• [WORK REQUEST]:
Every line of the data needs to be returned exactly.

• [EXCERPTED RECORDS]:
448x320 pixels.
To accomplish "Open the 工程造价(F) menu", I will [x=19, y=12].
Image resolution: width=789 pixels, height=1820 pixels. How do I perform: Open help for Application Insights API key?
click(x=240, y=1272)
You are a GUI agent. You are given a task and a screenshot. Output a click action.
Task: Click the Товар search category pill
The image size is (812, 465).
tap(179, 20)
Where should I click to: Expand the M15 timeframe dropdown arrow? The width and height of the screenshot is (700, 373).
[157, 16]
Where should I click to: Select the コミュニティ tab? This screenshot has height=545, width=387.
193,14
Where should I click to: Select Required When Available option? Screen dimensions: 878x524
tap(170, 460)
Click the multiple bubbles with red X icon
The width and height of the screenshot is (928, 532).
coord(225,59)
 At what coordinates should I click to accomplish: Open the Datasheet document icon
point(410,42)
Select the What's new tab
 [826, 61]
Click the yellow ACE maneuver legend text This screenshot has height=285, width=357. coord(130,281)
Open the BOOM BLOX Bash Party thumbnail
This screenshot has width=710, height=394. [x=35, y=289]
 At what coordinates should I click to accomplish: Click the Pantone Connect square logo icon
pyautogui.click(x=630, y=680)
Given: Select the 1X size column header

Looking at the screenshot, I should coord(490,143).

• [EXERCISE OUTPUT]:
448x320 pixels.
To accomplish "Open the 工程造价(F) menu", I will [x=19, y=12].
Image resolution: width=789 pixels, height=1820 pixels. How do I perform: Open help for Application Insights API key?
click(x=240, y=1272)
You are a GUI agent. You are given a task and a screenshot. Output a click action.
Task: Click the Товар search category pill
The image size is (812, 465).
tap(179, 20)
Where should I click to: Expand the M15 timeframe dropdown arrow? The width and height of the screenshot is (700, 373).
[157, 16]
Where should I click to: Select the コミュニティ tab? This screenshot has height=545, width=387.
193,14
Where should I click to: Select Required When Available option? Screen dimensions: 878x524
tap(170, 460)
Click the multiple bubbles with red X icon
The width and height of the screenshot is (928, 532).
coord(225,59)
 At what coordinates should I click to accomplish: Open the Datasheet document icon
point(410,42)
Select the What's new tab
 [826, 61]
Click the yellow ACE maneuver legend text This screenshot has height=285, width=357. coord(130,281)
Open the BOOM BLOX Bash Party thumbnail
This screenshot has width=710, height=394. [x=35, y=289]
 At what coordinates should I click to accomplish: Click the Pantone Connect square logo icon
pyautogui.click(x=630, y=680)
Given: Select the 1X size column header

Looking at the screenshot, I should coord(490,143).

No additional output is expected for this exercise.